[What you are asked to do]: Line by line, the data below should be set down unchanged, with images excluded.

Stored data
——————
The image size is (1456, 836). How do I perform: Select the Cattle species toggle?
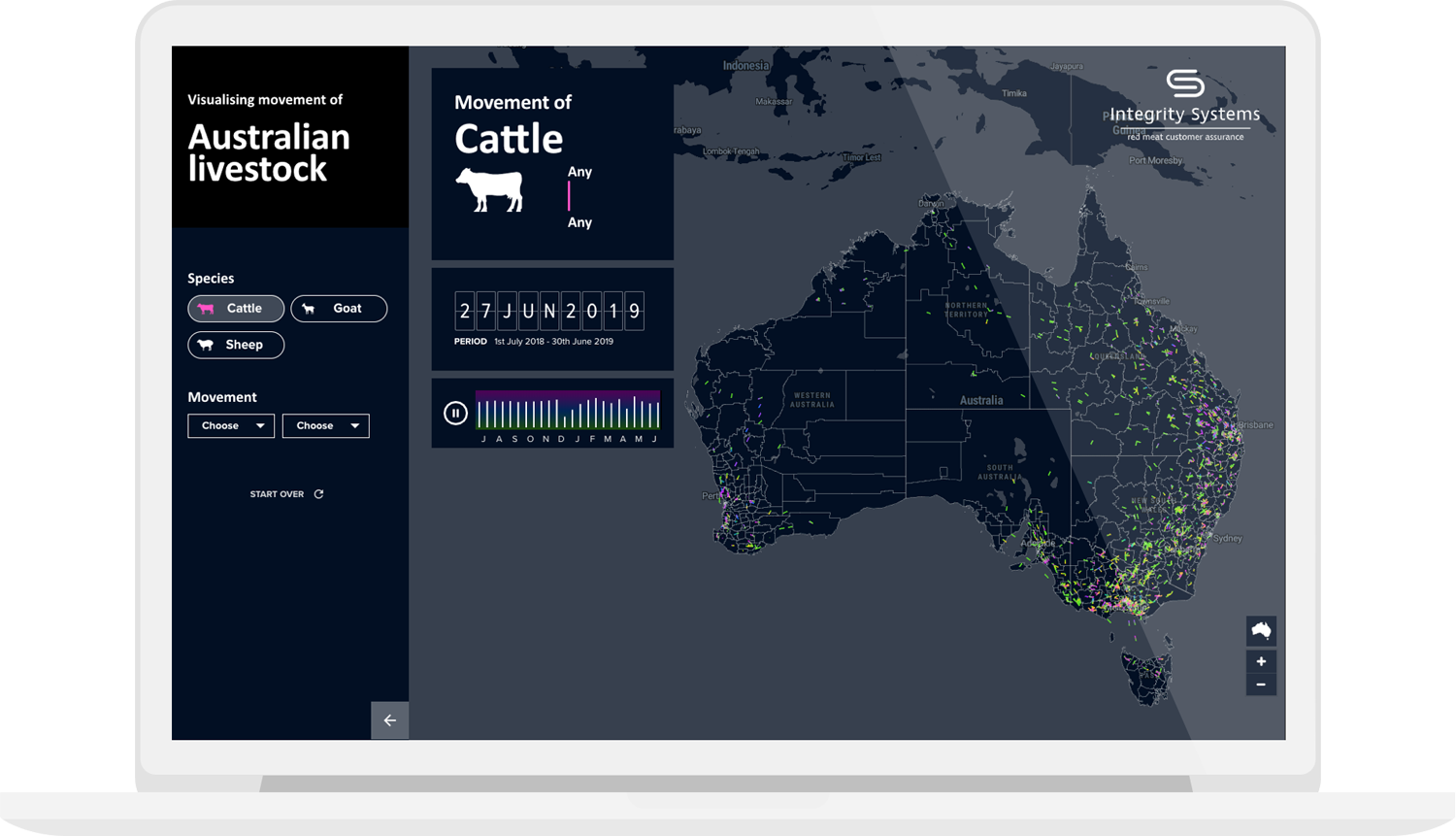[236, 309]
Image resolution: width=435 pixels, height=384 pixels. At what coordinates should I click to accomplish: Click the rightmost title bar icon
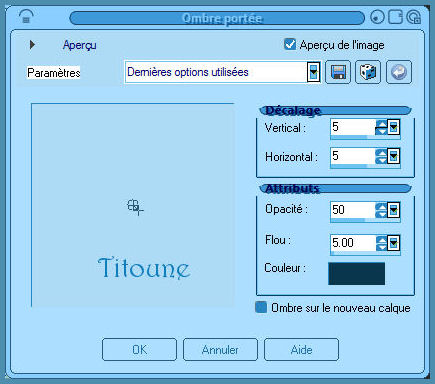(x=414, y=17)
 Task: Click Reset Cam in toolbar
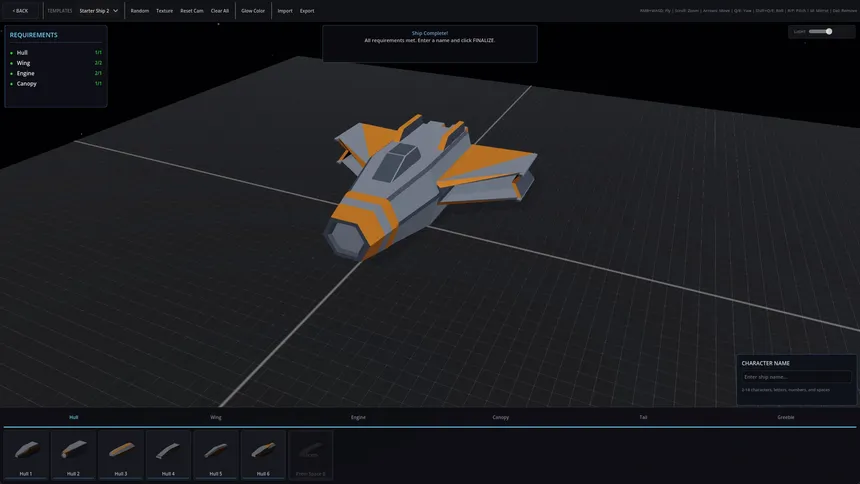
——————
[Completed task]:
The image size is (1456, 836). How do I perform: Select the Cattle species toggle?
[236, 309]
Image resolution: width=435 pixels, height=384 pixels. At what coordinates should I click to accomplish: Click the rightmost title bar icon
(x=414, y=17)
 Task: Click Reset Cam in toolbar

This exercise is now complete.